# does your Gerd bring on your IBS



## Duce94 (Aug 11, 2002)

I just wanted to know if your gerd brings on your IBS problems or vise versa? I have notice that when I am really bad I usually have both of these problems.


----------



## Guest (Dec 1, 2002)

Yeah they do for me, except vice versa. I almost wonder if one causes the other too. (but I guess the problems are somehow related to even be on this board.)


----------



## whymegod (Feb 9, 2003)

I was recently diagnosed as suffering from GERD(actually, yesterday.....







).I have been having IBS symptoms since the past 5 years(am 27 now) and it has driven me to the point of madness. I am caught up in an endless cycle of running to the loo...either for D or for throwing up.Living in India, there is no escape from spicy food...I might as well starve to death!!As of now...my doc has given me medication for GERD but says he cannot do anything abt the IBS. I just have to relax and eat right. Not v.inspiring, I must say.Anyways....if the docs ever think of trials for stomach transplants...am going to be first in the line!


----------



## overitnow (Nov 25, 2001)

I had daily d, constant indigestion and occassional GERD--usually in the middle of the night. For the past four years I have been taking a flavonoid supplement. First the d stopped. Then the indigestion stopped. And I have never had another incidence of GERD. Last year I stopped taking it for a month. Everything returned. Yup, they are related.Mark


----------



## ThisBearBites (Aug 28, 2002)

Not only are mine related, I think they're best friends!


----------



## Stedwell (Jan 5, 2003)

Got them both as I sit hear typing this. Constipation, indigestion and nauseous - great fun!


----------



## SLBEL3 (Jun 1, 2000)

Overitnow, what supplement are you taking? I would be interrested in trying it. I also was diagnosed in October with Gerd. I didn't think I had any symptoms so I basically ignored my docs advice about taking an otc like tagamet. I figured why cause more problems with the ibs than need be. My Ibs-d is completely out of control. I went in 2 weeks ago for a colonoscopy that failed to be done for more than a few reasons, I won't get into here.

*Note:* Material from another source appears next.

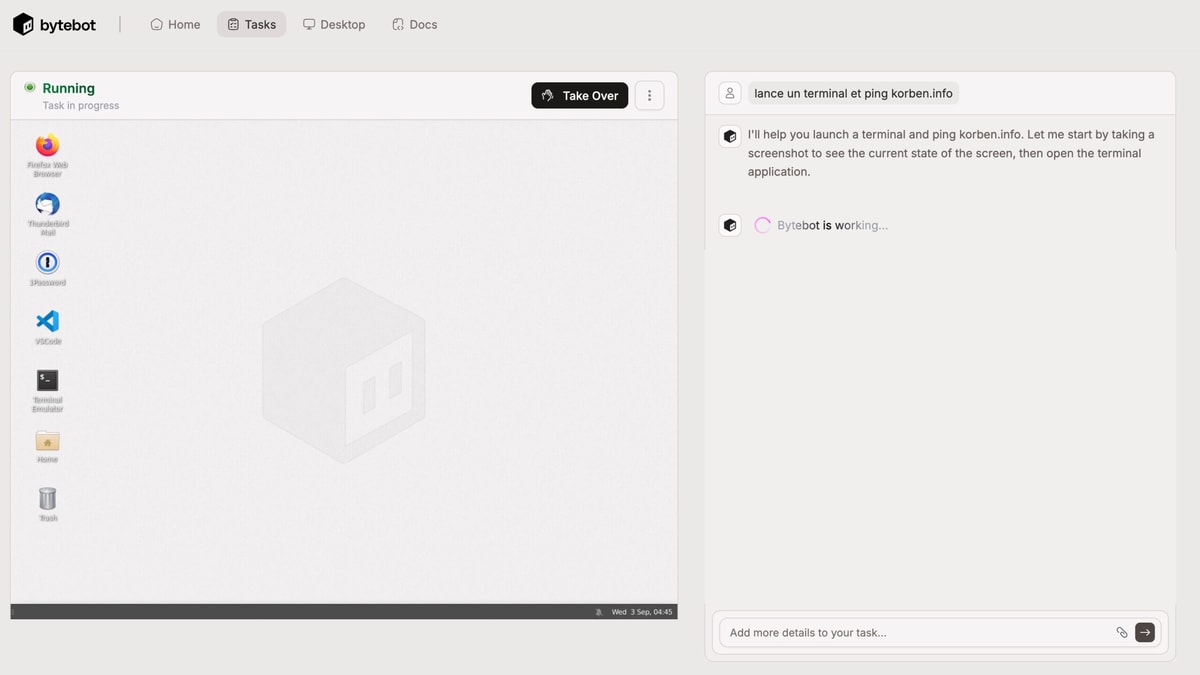Open the Trash icon on desktop
Image resolution: width=1200 pixels, height=675 pixels.
tap(47, 499)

But the nurse that came in to me to talk about the colonoscopy was the same one that did my endoscopy and she was saying she was surprised to see my esopagus in such bad shape from the Gerd. When I told her I didn't really have any symptoms other than the occasional heartburn. She said she was really surprised I wasn't in severe pain from it. That's how bad it was. Then she went on to tell me that the symptoms could manifest in many different ways. could be joint pain, could be flue symptoms, feeling like you have a chest cold, nausea, and some severe gastrointestinal symptoms that can mimic Ibs-d. so yes, I now think they could be related so I would really like to know what you are taking so I may try it.thanks


----------



## kazzymom (Feb 21, 2003)

Hi I'm new. A month ago I was diagnosed with Ibs, which I've had most of my life. I'm 38 now. Iwas treated for gerd years ago with prilosec symptoms have returned. My gastroenterologist says many people with one have the other. My question is is there a fiber supplament that will not expand in the throat. I have been taking citracel caps as per doctor, even though I drink a lot of water with them, I sometimes have difficulty swallowing and upper back pain as well as the lower pain from the ibs. Any ideas?


----------



## Jleigh (Dec 8, 2000)

YES! When my reflux acts up, my IBS kicks in. Maybe stress related for me because my reflux is very painful.Jleigh


----------



## Pale Fire (Mar 3, 2003)

My IBS and GERD are very much related. Although my GERD is in control due to Aciphex, my IBS symptoms still crop up from time to time. Like now, abdominal pain. Too much stress and anxiety, lately.


----------